▶ _Assigned task_: Retype the whole listing exactly. Leave out pictures.

-*-*-

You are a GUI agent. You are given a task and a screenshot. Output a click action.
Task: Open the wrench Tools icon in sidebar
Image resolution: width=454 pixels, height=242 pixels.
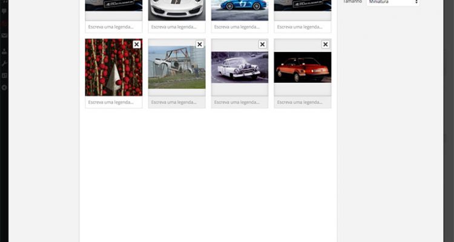(x=4, y=63)

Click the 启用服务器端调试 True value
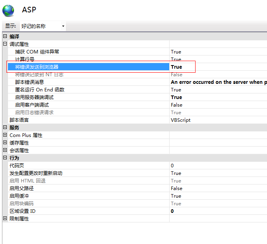tap(176, 97)
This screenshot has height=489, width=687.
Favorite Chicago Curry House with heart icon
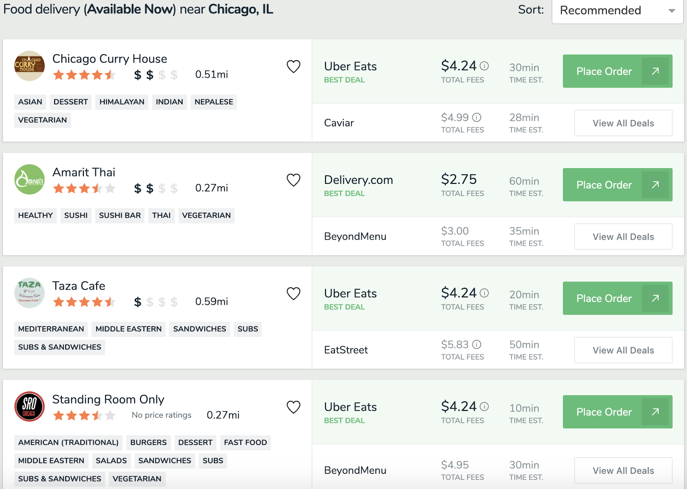(293, 67)
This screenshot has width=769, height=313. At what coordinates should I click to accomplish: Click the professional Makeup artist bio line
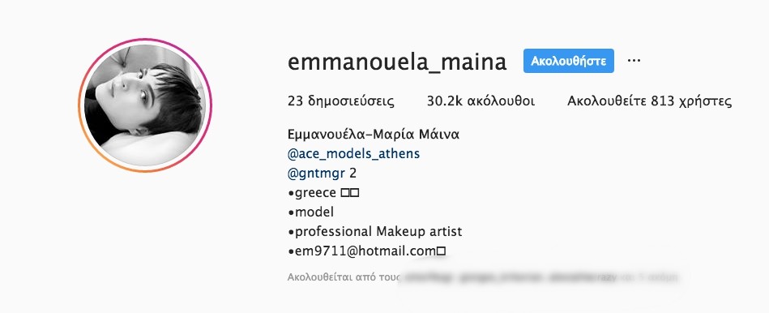click(375, 232)
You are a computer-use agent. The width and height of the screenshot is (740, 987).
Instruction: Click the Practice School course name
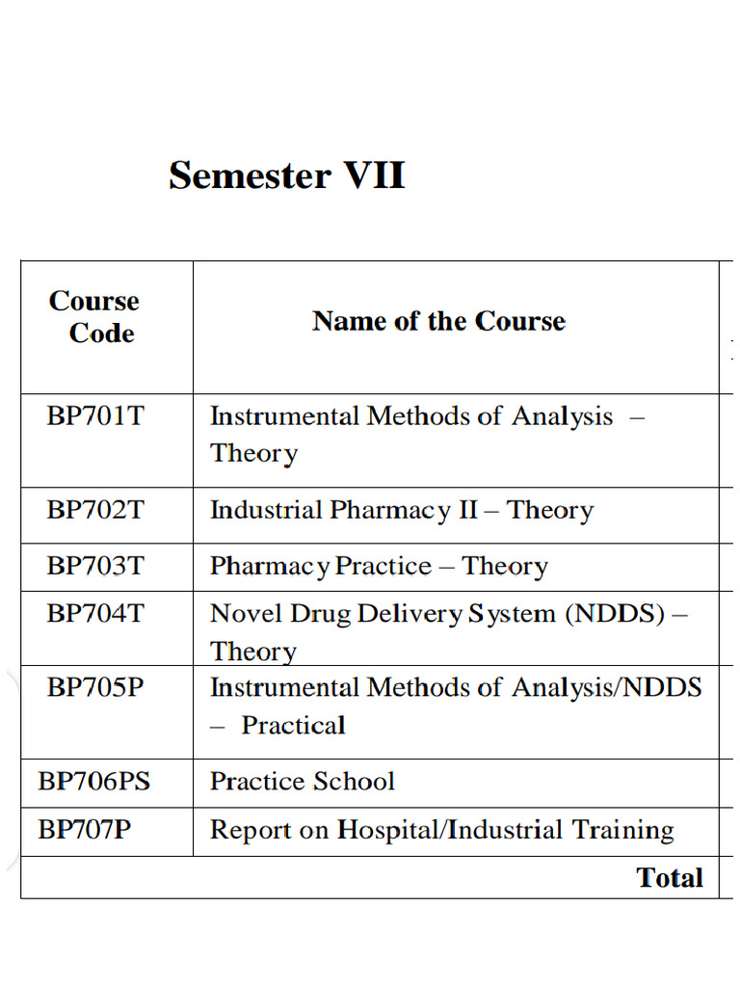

-*-*-

▶ _Written answer_:
You are a GUI agent. You are given a task and a screenshot. Output a click action.
Task: Open the wrench Tools icon in sidebar
Image resolution: width=454 pixels, height=242 pixels.
(x=4, y=63)

Click the 启用服务器端调试 True value
tap(176, 97)
This screenshot has height=489, width=687.
Favorite Chicago Curry House with heart icon
(293, 67)
This screenshot has width=769, height=313. At what coordinates should I click to accomplish: Click the professional Makeup artist bio line
click(375, 232)
You are a computer-use agent. The width and height of the screenshot is (740, 987).
Instruction: Click the Practice School course name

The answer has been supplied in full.